The public debate about gas drilling played out once again at the Town of Bethel public hearing on March 15, regarding the adoption of a zoning amendment that would ban drilling and other high impact uses in the town. Of the approximately 40 people who spoke, six were opposed to the ban.

The arguments were mostly familiar: those opposed to the ban said the town needs the jobs and revenue that would come with drilling; those opposed expressed concern over the impacts on health, the environment, water, air, serenity and property values.

A few speakers, however, brought new or unexpected information. Bethel resident Maura Stone said she was an executive “for the highest-rated utility in the nation,” a company that was famously investigated and eventually brought to justice by environmental legal icon Erin Brockovich. In Stone’s former job, she said, “I made sure the energy company was not responsible for anything in every transaction they did.” She warned that doing business with the drilling companies could be financially risky. She said, “Beware of dancing with the devil in the pale moonlight.”

A couple of people, including resident Laura Berger, painted the ongoing debate as an epic struggle between regular folks on one side and large corporations and big government who have no concern for the welfare of the community or anything other than the bottom line on the other. Berger said, “We are the ones that will stop this: not the government, not the industry. The people sitting in this room, who have the intelligence and the care and the love of this land and the knowledge of what is going on here—we, the grass roots, will stop this.” She said the entire nation is waiting to see what Bethel and other New York towns will do.

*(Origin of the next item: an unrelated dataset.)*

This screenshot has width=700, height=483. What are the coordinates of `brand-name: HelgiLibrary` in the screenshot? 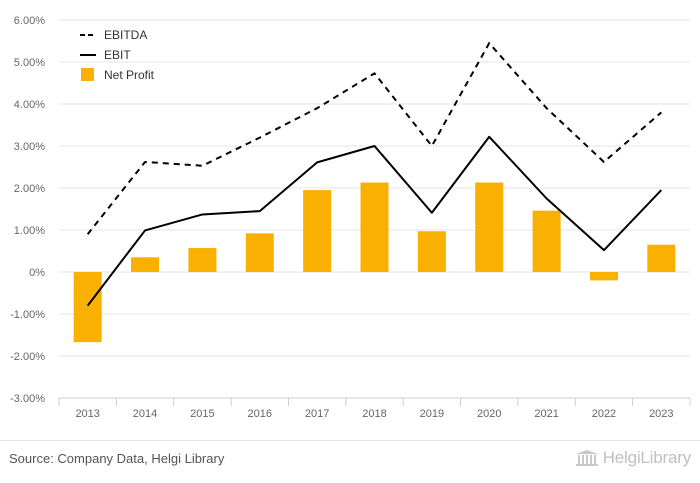 It's located at (647, 458).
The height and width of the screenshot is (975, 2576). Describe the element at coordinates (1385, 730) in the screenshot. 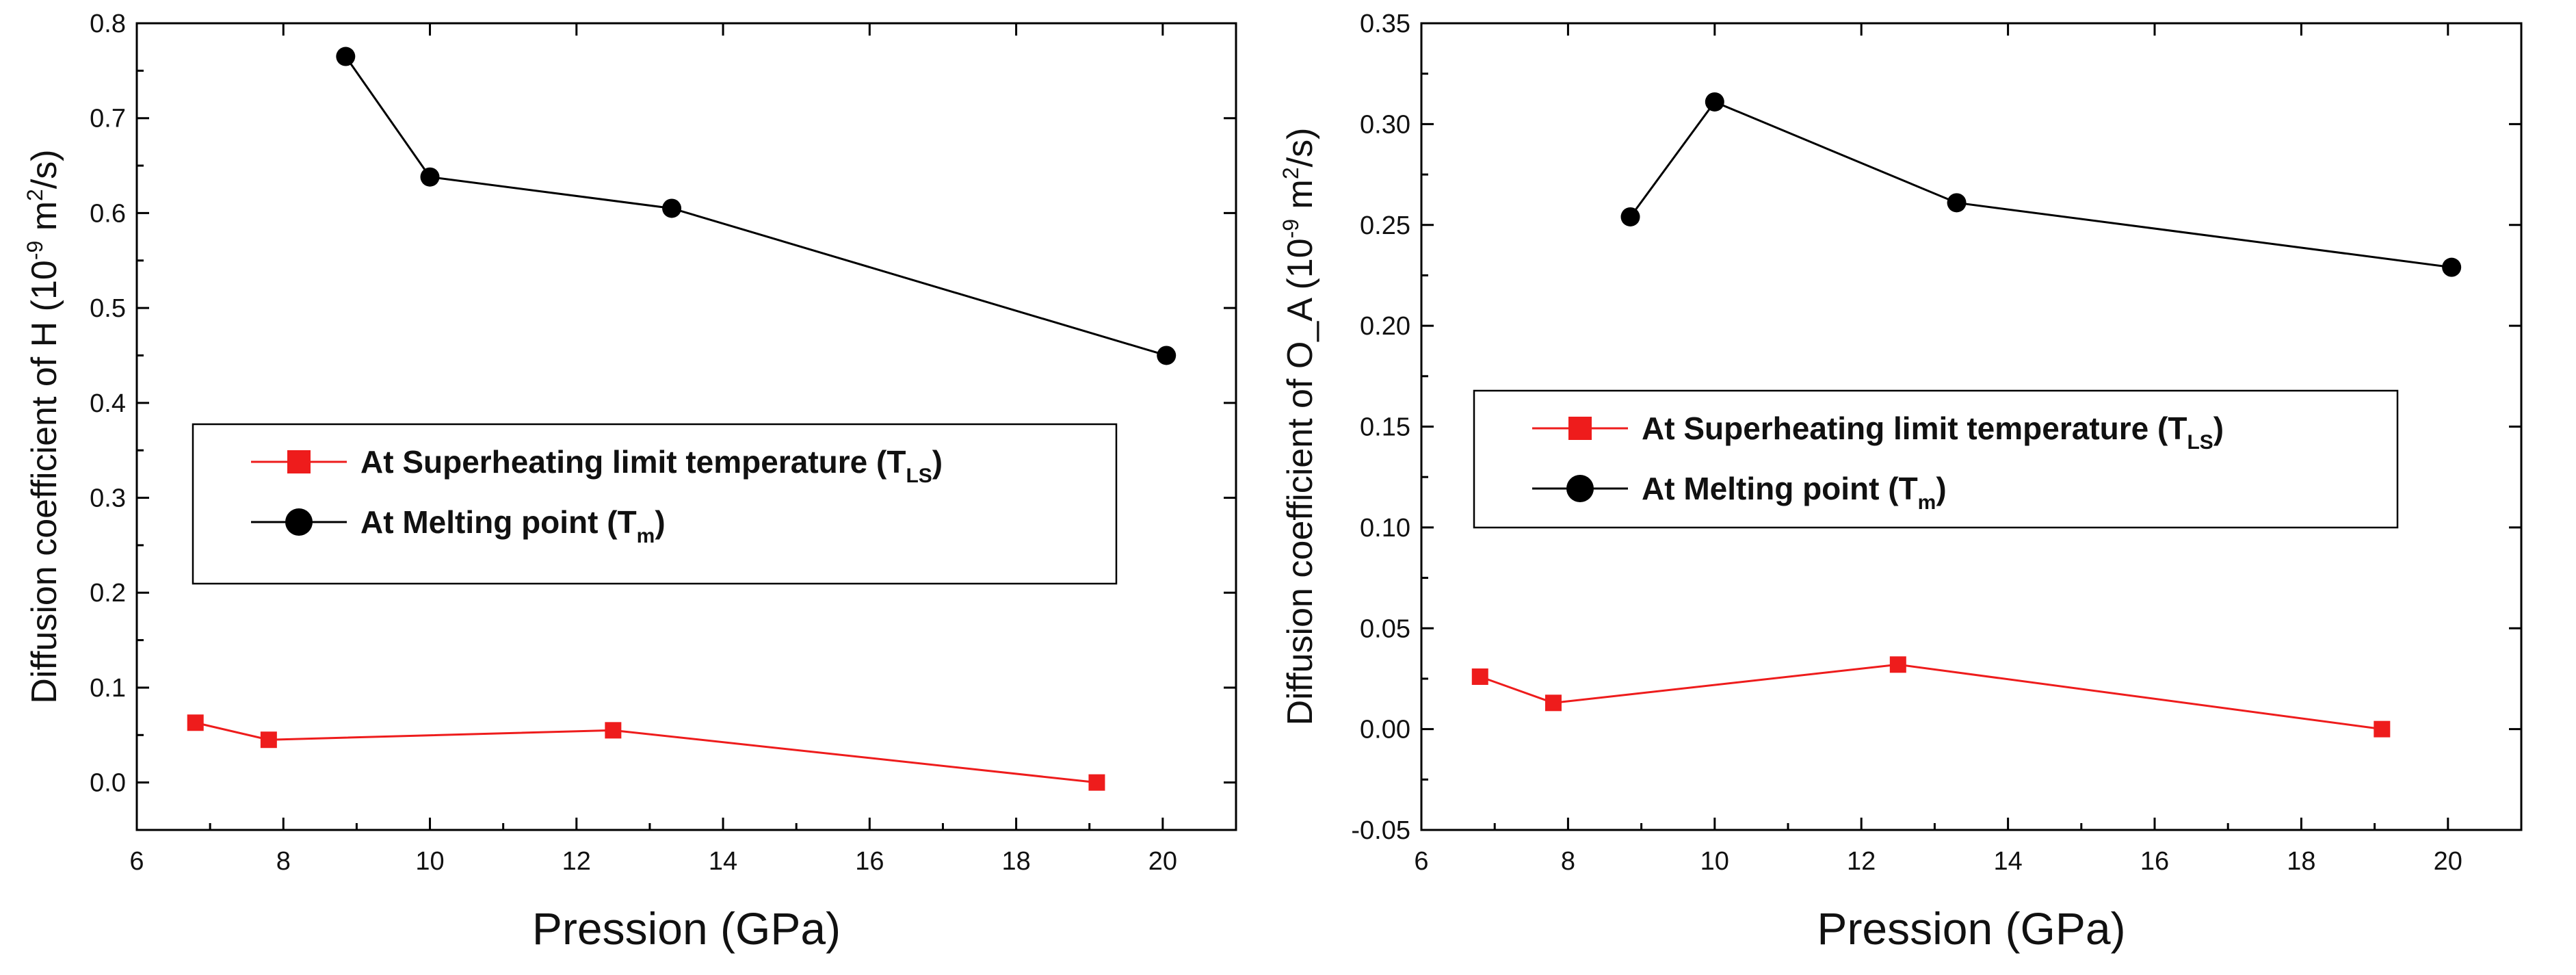

I see `y-tick-label: 0.00` at that location.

On the other side of the issue, a couple of the people who spoke against the ban warned that the proposed amendment was tantamount to a “taking” and that passing the amendment risked lawsuits from drilling companies that the town could not afford.

Countering that, Karen London, an attorney who was appointed to the committee that reviewed the zoning amendment, gave a concise and convincing argument about why a party that brings a “takings” lawsuit would likely not prevail. She said, “As early as 1887, the U.S. Supreme Court laid out the principal that all property in this country is held under the implied obligation that the owner’s use of it shall not be injurious to the community. In 1926, in a landmark case that I studied in law school, and which is still being cited today, the Supreme Court held that zoning that resulted in the devaluation of the plaintiff’s property did not constitute a taking if such zoning is designed to protect the public health, safety and welfare.”

Regarding the revenues drilling might bring to the town, former Bethel supervisor and dairy farmer Harold Russell said a single well producing $5.5 million of gas annually, which is average for the wells being drilled in Pennsylvania, would mean “county services would get $113,500, the town general fund would get $21,500, the highway department would get $24,350, fire protection would get $13,900 and the school taxes would be $401,850.” He, like others who opposed the ban, asked the board to put off a decision at least until the state releases the final rules on drilling.

Supervisor Dan Sturm said the board would consider all of the spoken and written comments that were submitted before scheduling a vote on the matter. If the vote comes down to a simple consideration of the weight of public sentiment expressed at the various meetings on the issue, the choice for lawmakers will not be a difficult one.